There
is a lot of talk nowadays about the economic benefits that a demographic
bulge - in the form of a relatively large proportion of young people in
the total population - can provide. It is argued that when there are more
people who can work, and less dependents, economies can produce more,
at a faster rate.
What
this argument misses, of course, is that those of working age should actually
be working, so it is not enough to look at the numbers in a certain age
group, but also to see whether they are gainfully employed. Indeed, if
there is a population bulge without enough employment generation at the
same time, what is seen as a demographic nightmare can actually become
a social and economic nightmare.
This is why the most recent NSS data on employment and unemployment, based
on a large survey conducted in 2004-05, creates such concern. While overall
labour force participation and employment have increased since the previous
large survey conducted in 1999-2000, the same is unfortunately not true
for the young.
In fact, labour force participation rates fell quite substantially for
male rural youth, and did not increase for young women in rural areas
either. In urban areas, there was a slight recovery of labour force participation
rates from the low levels of 1999-2000, but only for young women in the
age group 20-24 years was there evidence of any real increase.
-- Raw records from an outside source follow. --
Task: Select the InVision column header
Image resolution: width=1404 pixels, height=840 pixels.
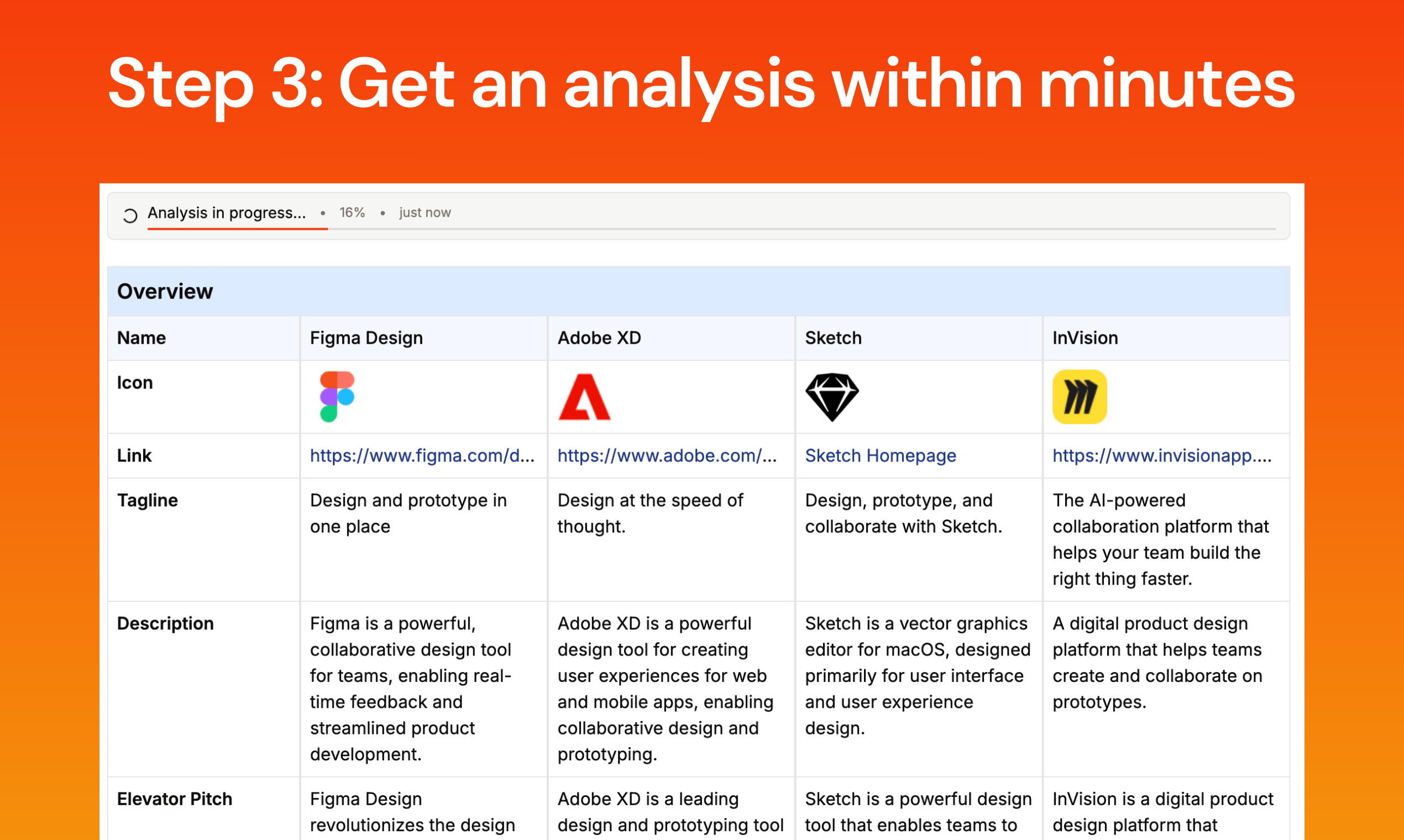Action: click(x=1085, y=338)
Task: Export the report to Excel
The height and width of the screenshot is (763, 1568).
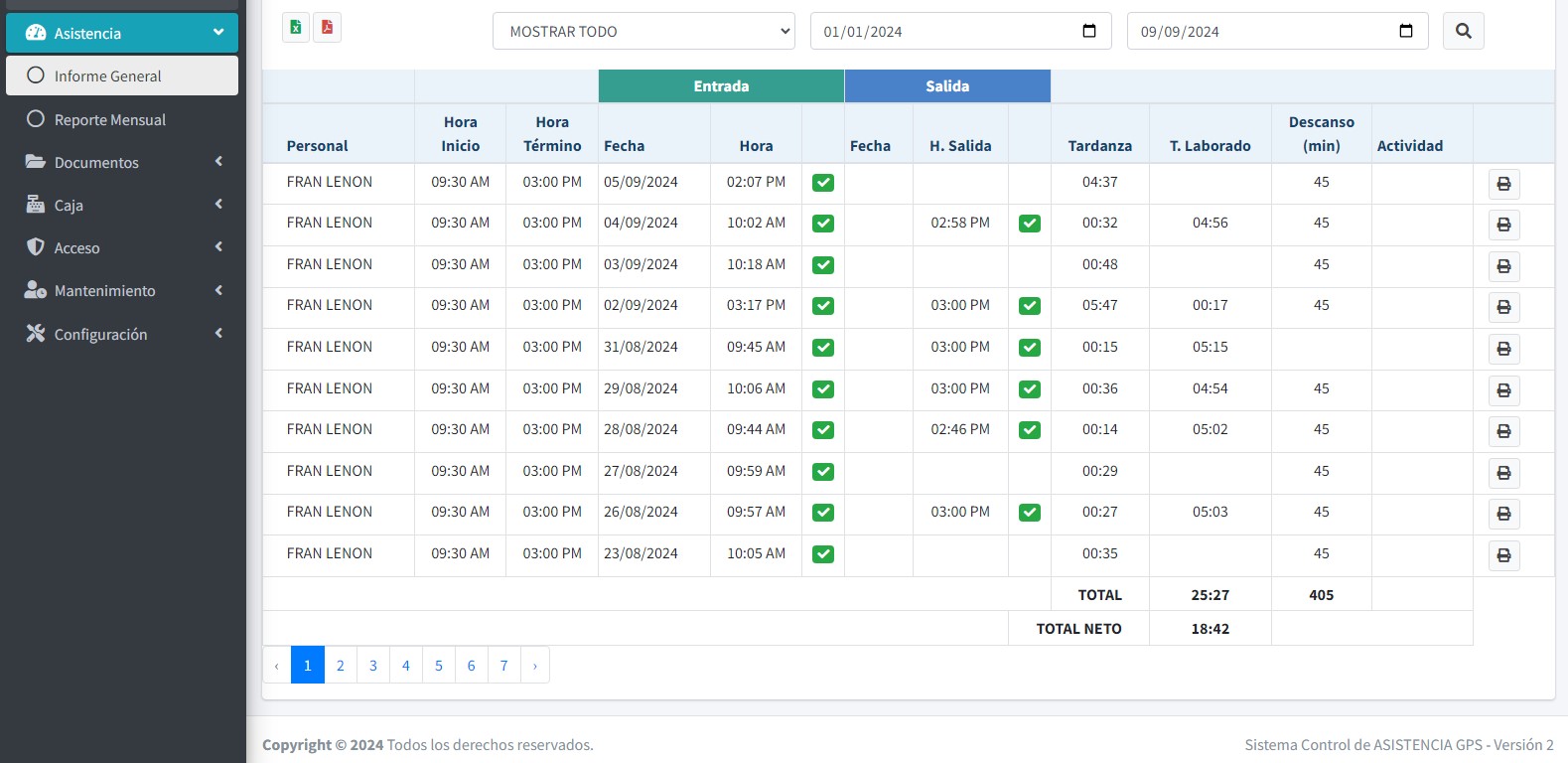Action: click(296, 28)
It is certainly possible that falls in labour force participation among
the youth result from their delayed entry into the work force, partly
because they are extending their years of education. If this is so, it
would be a positive sign, indicating a greater degree of skill formation
in the young labour force of the future. However, this was not the dominant
reason. Except for rural females, where the ratio was very low to start
with, there has been very little increase in the proportion of those reporting
themselves as usually engaged in education. For young urban females, there
was actually a decline in such a proportion.
What is even more disturbing is that, despite the fact that labour force
participation rates among the young population have decreased or not increased
much (except for urban women in the age group 20-24 years), open unemployment
rates have increased. Youth unemployment was substantially higher than
unemployment across all the working age population, and what is more,
it also increased across all categories of young people - men or women,
rural or urban. So the youth are far more prone to be actively seeking
work and not finding it.
Given that open unemployment by ''usual status category'' has generally
been low in India because of the absence of any sort of social protection
for the unemployed, it is disturbing to note that as many as 6-8 per cent
of young rural males and 12-14 per cent of urban male youth describe themselves
as available for work and seeking it but not finding it. The proportions
of young women describing themselves as usually unemployed are even larger.
The current daily status criterion describes the nature of activity on
a typical day of the reference week, and therefore can be thought of as
a ''flow'' measure of work possibilities. By this indicator, open unemployment
levels for the young are truly alarming, accounting for nearly 20 per
cent of urban young men in the age group 15-19 years and 30 per cent of
urban women in the age group 20-24 years. These numbers translate into
an estimated 36 million young people of between 15 and 29 years who were
''usually unemployed'' at the start of 2005, and as many as 58 million
young people who were unemployed on any particular day.
Even those who have been educated find it hard to get jobs, whether these
jobs are appropriate to their skills or otherwise. Educated employment
declined slightly for men between 2000 and 2005, but was still around
6 per cent for those with secondary school degrees and 7 per cent for
graduates. Unemployment among educated women was much higher and also
got worse, reaching rates of 34 per cent for rural female graduates, and
20 per cent for urban women with high school and above.
Vocational training appears to be doing little to resolve this problem.
To begin with, even in 2004-05 only a very small proportion of youth,
less than 4 per cent, had received any sort of vocational training. But
also most such training apparently does not increase employability. The
NSSO shows that the proportion that has received some sort of vocational
training is significantly higher among the unemployed than the employed
youth, by all categories.
If this is a true description of labour markets in India at present, it
has significant implications. One concern relates to the possibility of
missing the window of opportunity provided by a large young population,
because the economic growth process simply does not generate enough jobs
to employ them productively. Another important concern follows from this,
in terms of the obviously negative social impact of growing numbers of
young unemployed. This is not simply a general statement - it reflects
a social concern of some urgency, because otherwise the potential advantages
of a demographic dividend will be outweighed by social instability.